So, we have been working on this application… web based, data driven, to be used in “social context”. I think today there’s nothing sexier than using the word social.
We designed this application nicely, fantastic by many ways. We were sure of putting this up on a public cloud, just that we were not sure of which one: EC2 or GAE. One of the most riskiest questions to keep open… but really, we were not sure. The only thing we were sure of was Java + jQuery + HTML5 (as much as possible).
EC2 gives you IaaS but then you must manage all the servers, load balancing, failovers. Even if you happen to choose BeanStalk, a lot of work has to be done, specifically database. Thankfully, we now have ElastiCache (launched around August 2011, IIRC) otherwise managing a cluster of Memcache was yet another task for the admins.
GAE provides you PaaS, so you don’t need to worry about doing all the stuff in previous paragraph yourself. Except that you have strong restrictions… a very small subset of Java SE library – specifically, not threads or direct sockets, no JDBC and Datastore, though amazing, is not an easy meat to digest for those not used to. And above all, the server side execution must complete in 30 seconds (now on what are known are front-end servers).
So, we designed our own data-access abstraction so that we can switch EC2 <=> GAE without any hassles. It took a while, but it’s a great thing that we have.
Just not acceptable!
So, what do we do? Except for one of the menus, all of the data is user specific, and may not be a good idea to cache it all. Above all, we had a restriction that GAE Memcache servers cannot have more than 1MB entity.
What we were damn sure about is that there’s nothing much that we can do to reduce the time to compute. Efficient datastore retrieval, great entity structures, had denormalized and duplicated the data a lot for faster retrieval… nothing much you can do.

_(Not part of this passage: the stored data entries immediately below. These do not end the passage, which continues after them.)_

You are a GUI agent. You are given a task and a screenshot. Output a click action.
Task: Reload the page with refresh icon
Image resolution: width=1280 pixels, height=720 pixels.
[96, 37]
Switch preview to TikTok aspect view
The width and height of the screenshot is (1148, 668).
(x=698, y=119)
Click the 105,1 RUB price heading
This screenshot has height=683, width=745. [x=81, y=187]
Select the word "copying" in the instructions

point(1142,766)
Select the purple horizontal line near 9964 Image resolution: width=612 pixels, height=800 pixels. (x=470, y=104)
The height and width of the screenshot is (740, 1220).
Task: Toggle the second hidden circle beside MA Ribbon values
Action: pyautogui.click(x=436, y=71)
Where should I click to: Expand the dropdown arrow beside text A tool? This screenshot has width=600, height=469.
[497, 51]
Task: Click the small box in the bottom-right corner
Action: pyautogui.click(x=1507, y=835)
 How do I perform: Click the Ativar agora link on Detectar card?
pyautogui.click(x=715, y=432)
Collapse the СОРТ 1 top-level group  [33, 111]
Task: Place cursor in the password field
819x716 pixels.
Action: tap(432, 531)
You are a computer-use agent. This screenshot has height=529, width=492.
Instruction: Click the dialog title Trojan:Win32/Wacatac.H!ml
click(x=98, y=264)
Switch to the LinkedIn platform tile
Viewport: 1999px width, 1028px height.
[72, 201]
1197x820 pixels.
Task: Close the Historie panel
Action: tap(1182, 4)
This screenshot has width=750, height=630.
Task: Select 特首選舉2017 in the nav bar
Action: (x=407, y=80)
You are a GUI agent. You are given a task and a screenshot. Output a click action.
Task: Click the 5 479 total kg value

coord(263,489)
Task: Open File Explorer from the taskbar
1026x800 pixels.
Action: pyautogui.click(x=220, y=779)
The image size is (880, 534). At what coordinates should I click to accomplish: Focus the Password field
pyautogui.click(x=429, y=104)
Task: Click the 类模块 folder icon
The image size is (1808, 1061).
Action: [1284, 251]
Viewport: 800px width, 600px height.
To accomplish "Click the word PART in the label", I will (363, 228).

Ajax. Great! We’d already been using it. The first thing was obvious – can we just “loading…” components with Ajax calls on the dashboard and then fetch the data.
But then, how many hits to the server? One of the key things in network interactions is use of chunky messages rather than chatty messages. Additionally, HTTP/1.1 says the browsers should not open more than 2 simultaneous connections to the server. And what more… these components are completely independent of each other, how do we combine then?
So, we wrote a mini-layer: For Combine-Split-Execute-Combine-Split-Display Process.
- At the client, we’ll combine two requests into one, send it to the server.
- On the server, the data will be split and two business operations will be executed. On GAE, I can’t start Threads, no Futures… so, one limitation we hit there. But that’s fine.
- Combine the results from the business operations and respond back to the client.
- Client will split the results and fire them off to the corresponding requesters.
- There were some more optimizations that we did on serialized data model (messaging model) besides putting off some operations in GAE Queue
Voila! The results of all this was that the landing page is not loaded in less than 18ms (sans network latency) and a much better user experience.
But it’s not the end of the day yet… we’re tuning the application further more.